> **PROVIDED MATERIAL**:
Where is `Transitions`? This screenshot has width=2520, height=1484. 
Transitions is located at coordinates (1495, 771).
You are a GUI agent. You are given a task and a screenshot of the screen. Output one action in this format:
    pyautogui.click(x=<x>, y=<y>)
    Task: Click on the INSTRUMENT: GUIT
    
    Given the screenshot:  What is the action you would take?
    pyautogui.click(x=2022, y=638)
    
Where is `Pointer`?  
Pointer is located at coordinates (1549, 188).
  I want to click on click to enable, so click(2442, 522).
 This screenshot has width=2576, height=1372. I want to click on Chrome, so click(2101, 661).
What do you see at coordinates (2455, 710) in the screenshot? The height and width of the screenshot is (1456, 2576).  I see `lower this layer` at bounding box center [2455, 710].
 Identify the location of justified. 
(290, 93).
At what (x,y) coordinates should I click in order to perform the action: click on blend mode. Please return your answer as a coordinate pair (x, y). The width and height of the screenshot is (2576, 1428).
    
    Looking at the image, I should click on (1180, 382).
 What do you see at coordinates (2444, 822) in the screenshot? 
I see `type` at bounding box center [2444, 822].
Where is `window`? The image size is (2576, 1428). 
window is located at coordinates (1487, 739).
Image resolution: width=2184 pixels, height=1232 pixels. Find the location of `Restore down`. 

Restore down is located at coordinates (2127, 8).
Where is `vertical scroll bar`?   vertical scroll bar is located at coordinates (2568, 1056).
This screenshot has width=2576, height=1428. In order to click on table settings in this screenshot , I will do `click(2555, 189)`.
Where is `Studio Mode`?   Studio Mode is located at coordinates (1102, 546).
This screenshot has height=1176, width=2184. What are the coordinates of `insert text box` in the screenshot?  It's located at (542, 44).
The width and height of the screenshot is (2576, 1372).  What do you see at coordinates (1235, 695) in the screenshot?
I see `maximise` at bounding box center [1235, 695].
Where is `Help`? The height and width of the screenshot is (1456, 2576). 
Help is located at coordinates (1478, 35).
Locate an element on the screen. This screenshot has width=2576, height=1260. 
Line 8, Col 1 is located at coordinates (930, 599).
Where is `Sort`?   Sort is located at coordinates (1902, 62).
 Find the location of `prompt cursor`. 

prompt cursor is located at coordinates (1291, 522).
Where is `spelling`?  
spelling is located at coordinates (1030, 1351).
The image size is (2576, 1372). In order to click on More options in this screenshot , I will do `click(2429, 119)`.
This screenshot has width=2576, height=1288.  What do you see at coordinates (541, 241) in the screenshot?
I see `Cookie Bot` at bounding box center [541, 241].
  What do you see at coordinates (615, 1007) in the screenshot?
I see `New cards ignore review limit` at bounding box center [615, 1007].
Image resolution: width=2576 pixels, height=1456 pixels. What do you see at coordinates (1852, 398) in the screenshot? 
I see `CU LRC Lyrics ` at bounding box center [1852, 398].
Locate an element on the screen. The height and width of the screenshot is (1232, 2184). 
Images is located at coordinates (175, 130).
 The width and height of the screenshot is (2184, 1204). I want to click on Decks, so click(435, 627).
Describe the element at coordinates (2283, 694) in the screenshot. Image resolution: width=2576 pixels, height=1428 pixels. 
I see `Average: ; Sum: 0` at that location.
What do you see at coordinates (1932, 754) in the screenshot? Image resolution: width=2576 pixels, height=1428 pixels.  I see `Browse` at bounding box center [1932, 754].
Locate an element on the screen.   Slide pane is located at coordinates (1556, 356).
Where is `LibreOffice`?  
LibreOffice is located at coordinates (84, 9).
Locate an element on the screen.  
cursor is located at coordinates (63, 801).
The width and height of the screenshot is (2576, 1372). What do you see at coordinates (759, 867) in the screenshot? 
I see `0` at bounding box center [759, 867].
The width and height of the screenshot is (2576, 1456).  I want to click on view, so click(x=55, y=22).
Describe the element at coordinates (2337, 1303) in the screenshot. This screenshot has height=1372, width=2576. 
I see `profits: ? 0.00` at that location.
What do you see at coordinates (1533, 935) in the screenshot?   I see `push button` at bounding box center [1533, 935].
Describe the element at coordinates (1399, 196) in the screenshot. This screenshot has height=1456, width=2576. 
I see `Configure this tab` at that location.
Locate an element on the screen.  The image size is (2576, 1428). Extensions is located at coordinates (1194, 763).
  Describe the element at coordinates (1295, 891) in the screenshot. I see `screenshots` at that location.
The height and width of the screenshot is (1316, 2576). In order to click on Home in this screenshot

> **AIM**:
Rewrite every line of the listing above as a numbered list, leaving out the blank lines.

> **SOLUTION FOR THIS PROBLEM**:
1. Where is `Transitions`? This screenshot has width=2520, height=1484. 
2. Transitions is located at coordinates (1495, 771).
3. You are a GUI agent. You are given a task and a screenshot of the screen. Output one action in this format:
4.     pyautogui.click(x=<x>, y=<y>)
5.     Task: Click on the INSTRUMENT: GUIT
6.     Given the screenshot:  What is the action you would take?
7.     pyautogui.click(x=2022, y=638)
8. Where is `Pointer`?  
9. Pointer is located at coordinates (1549, 188).
10.   I want to click on click to enable, so click(2442, 522).
11.  This screenshot has width=2576, height=1372. I want to click on Chrome, so click(2101, 661).
12. What do you see at coordinates (2455, 710) in the screenshot? The height and width of the screenshot is (1456, 2576).  I see `lower this layer` at bounding box center [2455, 710].
13.  Identify the location of justified. 
14. (290, 93).
15. At what (x,y) coordinates should I click in order to perform the action: click on blend mode. Please return your answer as a coordinate pair (x, y). The width and height of the screenshot is (2576, 1428).
16.     Looking at the image, I should click on (1180, 382).
17.  What do you see at coordinates (2444, 822) in the screenshot? 
18. I see `type` at bounding box center [2444, 822].
19. Where is `window`? The image size is (2576, 1428). 
20. window is located at coordinates (1487, 739).
21. Image resolution: width=2184 pixels, height=1232 pixels. Find the location of `Restore down`. 
22. Restore down is located at coordinates (2127, 8).
23. Where is `vertical scroll bar`?   vertical scroll bar is located at coordinates (2568, 1056).
24. This screenshot has width=2576, height=1428. In order to click on table settings in this screenshot , I will do `click(2555, 189)`.
25. Where is `Studio Mode`?   Studio Mode is located at coordinates (1102, 546).
26. This screenshot has height=1176, width=2184. What are the coordinates of `insert text box` in the screenshot?  It's located at (542, 44).
27. The width and height of the screenshot is (2576, 1372).  What do you see at coordinates (1235, 695) in the screenshot?
28. I see `maximise` at bounding box center [1235, 695].
29. Where is `Help`? The height and width of the screenshot is (1456, 2576). 
30. Help is located at coordinates (1478, 35).
31. Locate an element on the screen. This screenshot has width=2576, height=1260. 
32. Line 8, Col 1 is located at coordinates (930, 599).
33. Where is `Sort`?   Sort is located at coordinates (1902, 62).
34.  Find the location of `prompt cursor`. 
35. prompt cursor is located at coordinates (1291, 522).
36. Where is `spelling`?  
37. spelling is located at coordinates (1030, 1351).
38. The image size is (2576, 1372). In order to click on More options in this screenshot , I will do `click(2429, 119)`.
39. This screenshot has width=2576, height=1288.  What do you see at coordinates (541, 241) in the screenshot?
40. I see `Cookie Bot` at bounding box center [541, 241].
41.   What do you see at coordinates (615, 1007) in the screenshot?
42. I see `New cards ignore review limit` at bounding box center [615, 1007].
43. Image resolution: width=2576 pixels, height=1456 pixels. What do you see at coordinates (1852, 398) in the screenshot? 
44. I see `CU LRC Lyrics ` at bounding box center [1852, 398].
45. Locate an element on the screen. The height and width of the screenshot is (1232, 2184). 
46. Images is located at coordinates (175, 130).
47.  The width and height of the screenshot is (2184, 1204). I want to click on Decks, so click(435, 627).
48. Describe the element at coordinates (2283, 694) in the screenshot. Image resolution: width=2576 pixels, height=1428 pixels. 
49. I see `Average: ; Sum: 0` at that location.
50. What do you see at coordinates (1932, 754) in the screenshot? Image resolution: width=2576 pixels, height=1428 pixels.  I see `Browse` at bounding box center [1932, 754].
51. Locate an element on the screen.   Slide pane is located at coordinates (1556, 356).
52. Where is `LibreOffice`?  
53. LibreOffice is located at coordinates (84, 9).
54. Locate an element on the screen.  
55. cursor is located at coordinates (63, 801).
56. The width and height of the screenshot is (2576, 1372). What do you see at coordinates (759, 867) in the screenshot? 
57. I see `0` at bounding box center [759, 867].
58. The width and height of the screenshot is (2576, 1456).  I want to click on view, so click(x=55, y=22).
59. Describe the element at coordinates (2337, 1303) in the screenshot. This screenshot has height=1372, width=2576. 
60. I see `profits: ? 0.00` at that location.
61. What do you see at coordinates (1533, 935) in the screenshot?   I see `push button` at bounding box center [1533, 935].
62. Describe the element at coordinates (1399, 196) in the screenshot. This screenshot has height=1456, width=2576. 
63. I see `Configure this tab` at that location.
64. Locate an element on the screen.  The image size is (2576, 1428). Extensions is located at coordinates (1194, 763).
65.   Describe the element at coordinates (1295, 891) in the screenshot. I see `screenshots` at that location.
66. The height and width of the screenshot is (1316, 2576). In order to click on Home in this screenshot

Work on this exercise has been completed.